4. Tag: Talsperre Spremberg – Obergurig, 92 km

Kurz vor acht, das Telefon säuselte uns wieder aus dem Schlaf und die Sonne schien warm vom anderen Ende der Talsperre hinüber.
„Bin ich müde“ sagte ich. „Ich auch“ sagte Franziska.
Auch hier gilt wieder die goldene Regel: Erstmal frühstücken, dann weiterschauen. Weil die Nacht auf dem Spreecamp nur halb so teuer war, wie in Burg, gestatteten wir uns ein Frühstück im nahe gelegenen Hotel, das wir am Abend zuvor bestellt hatten. Eine dicke fette Kaffeekanne stand bereits auf dem Tisch und wir versuchten dem gestressten Personal klar zu machen, dass wir nur Tee trinken. Noch gestresster brubbelte das Personal vor sich hin, was genau war nicht auszumachen und es kam eine Kanne mit einem Beutel Tee und so viel Inhalt, dass es gerade für zwei kleine Tassen reicht. Vielen Dank auch, ja?! „Mmpf!“ würde jetzt in einem Comic stehen. Wir versuchten es allerdings mit Freundlichkeit und bekamen tatsächlich noch eine zweite Kanne ohne Aufpreis. Na geht doch!
Etwas gestärkt packten wir unser Zelt und den ganzen Kram in die Taschen, wobei Franziska für die Ordnung zuständig war, ich für das Zelt. Eine Arbeitsteilung, mit der wir sehr gut zu recht kamen. Weiter ging’s bei Sonnenschein und kurzen Sachen. Heute war mal wieder ein Tag für einen Sonnenbrand.

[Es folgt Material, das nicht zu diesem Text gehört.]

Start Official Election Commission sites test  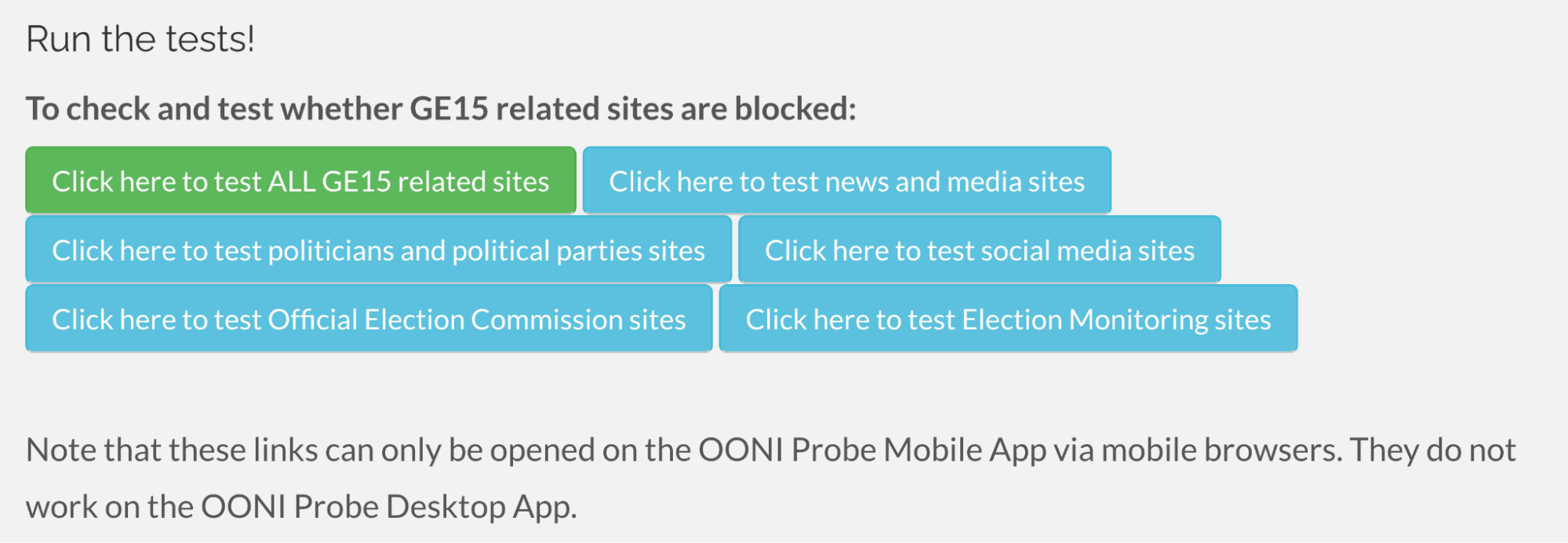pyautogui.click(x=369, y=319)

Der erste Halt des Tages war Spremberg. Eigentlich wollten wir gar nicht in die Innenstadt, aber als wir da waren, lockte uns die alte Schlossinsel. Ein Wasserspiel wollten wir uns aus nächster Nähe anschauen und damit wir für einen kurzen Blick nicht die Fahrräder anschließen mussten schoben wir sie in die an sich offene Anlage hinein und parkten direkt hinter dem Eingang auf einer Fläche, die sehr geräumig war. Ein Blick hier, ein Blick da und plötzlich stand ein Sicherheitsbeamter (oder war es nur ein Security-Wichtigtuer?) mit Hund vor uns und fragte, ob dies denn unsere Fahrräder seien. Natürlich waren es unsere, Radhose, Radhelm, Radschuhe, Radtrikot. Sonst noch jemand in dem Aufzug hier? Nein! Nur Familien mit Kindern. Ich ging auf ihn zu, wie man es tut, wenn man mit normalen Menschen redet. „Achtung, kommen sie nicht zu nahe!“ warnte er mich plötzlich.

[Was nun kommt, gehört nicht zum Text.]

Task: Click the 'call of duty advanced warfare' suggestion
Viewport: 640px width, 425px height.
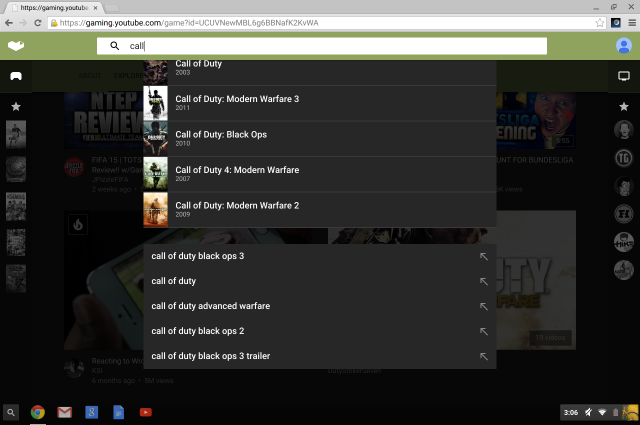Action: [211, 306]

Achja, der Köter! Wir sollten die Räder doch bitte vom Gelände entfernen, und in die dafür vorgesehenen Fahrradständer stellen, da diese hier nicht erlaubt seien. Sprich, drei Meter weiter außerhalb des Geländes, hinter der Hecke, wo wir die Fahrräder nicht sehen konnten. Klar! Schon mal ein 30 kg schweres, voll bepacktes Fahrrad in einen üblichen Fahrradständer gestellt? Wenn’s umfällt, kann man das Vorderrad wegschmeißen. Gut, dass so freundliche Sicherheitsbeamte mit abgerichteten Hunden Familien mit Kindern vor gemeingefährlichen, schwerst verbrecherischen Radfahrern beschützen! Es gibt ja sonst nichts zu tun. Innerlich bereits kochend wandte ich mich ab, woraufhin der Hund gleich noch einen Tollwutanfall bekam. „Sehen Sie, deswegen sollten sie mir nicht zu Nahe kommen“ rief er mir grinsend nach. „Ja, ich sehe“ dachte ich, „und ohne Hund hätte ich dir die Fresse poliert, du Penner!“
Das tat mal gut… mehr fällt mir aber wegen der Pappnase zu Spremberg nicht mehr ein. Schade!

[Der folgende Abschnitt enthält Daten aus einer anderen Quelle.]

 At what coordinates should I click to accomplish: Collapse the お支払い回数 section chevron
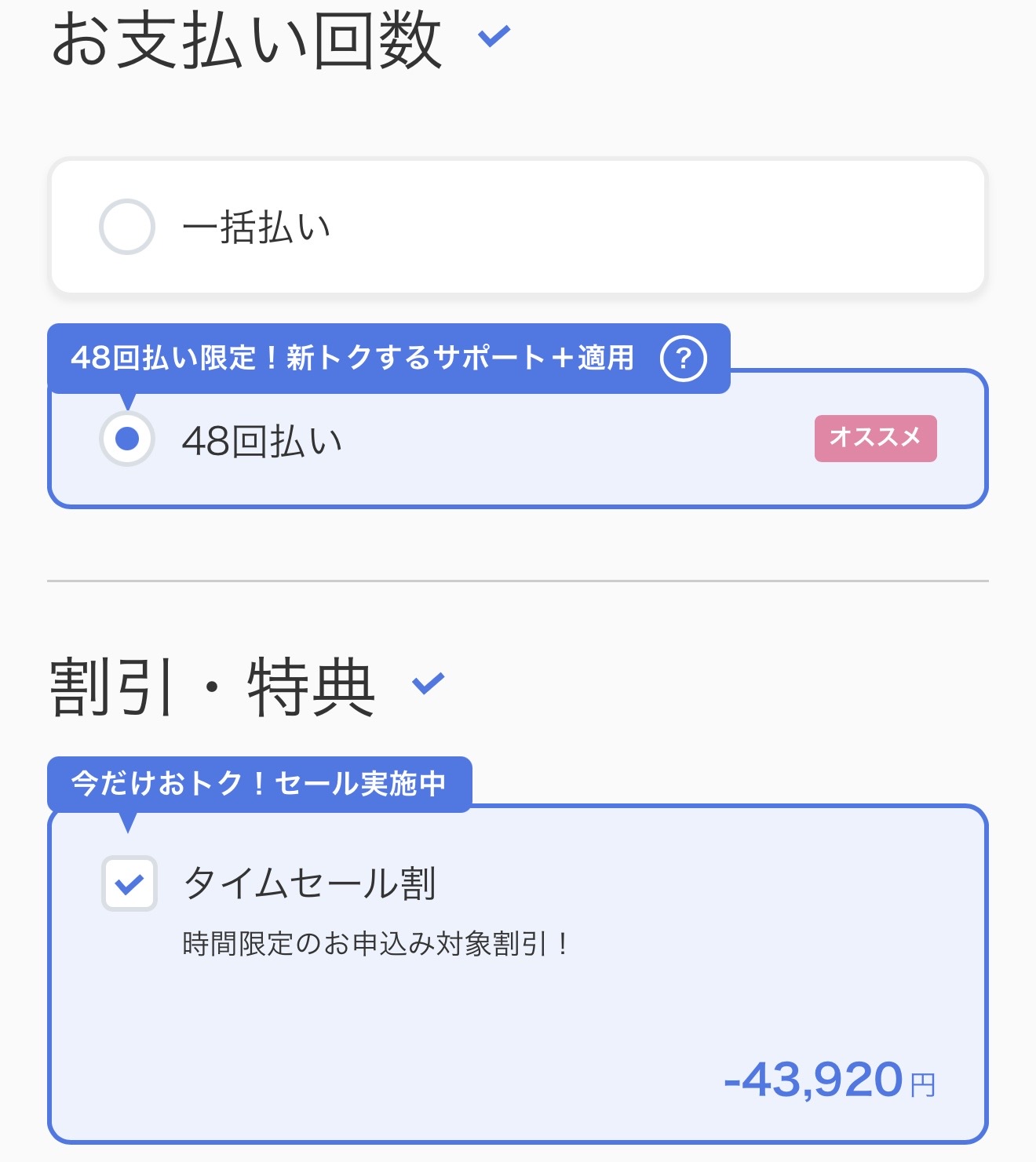tap(494, 36)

Also, ab nach Sachsen weiterfahren und im Fahrtwind etwas abkühlen. Nebenbei noch die „malerischen“ Kraftwerke Schwarze Pumpe und Boxberg fotografieren und das Lausitzer Tagebaugebiet durchqueren. Im Örtchen Sprey wies uns das Schild der Dorfgaststätte nach guten 40 km an, mal Pause zu machen. Na gut, wenn die meinen... Fünf Rad fahrende Gäste, drei ältere Herren und ein Pärchen um die vierzig, ebenfalls aus Berlin kommend, saßen bereits zu Tisch, als wir unsere Räder dazu stellten. Es dauerte daher auch nicht allzu lang, bis uns das Pärchen, das uns kurz zuvor noch an einer Eisenbahnbrücke überholt hatte, bereits ansprach:
„Fahrt ihr auch den Spreeradweg?“ – „Ja.“
„Wie lange seid ihr unterwegs?“ – „Nur diese Woche“ – „Ach, wir dachten, ihr wollt noch bis Italien, weil ihr einen Mantel dabei habt.“
Ich erklärte die Sache mit den 10.000 km ohne einen Platten und, dass es jederzeit vorbei mit meiner Bereifung sein könnte. Das Pärchen wurde immer redseliger:
„Wir haben Euch gestern schon im Spreewald bei Leipe gesehen.“ – ‚Aha, wir Euch nicht’ dachte ich. Eigentlich wollten wir ja in Ruhe essen, aber ich musste mich auch mal bemühen, ein bisschen freundlicher zu sein.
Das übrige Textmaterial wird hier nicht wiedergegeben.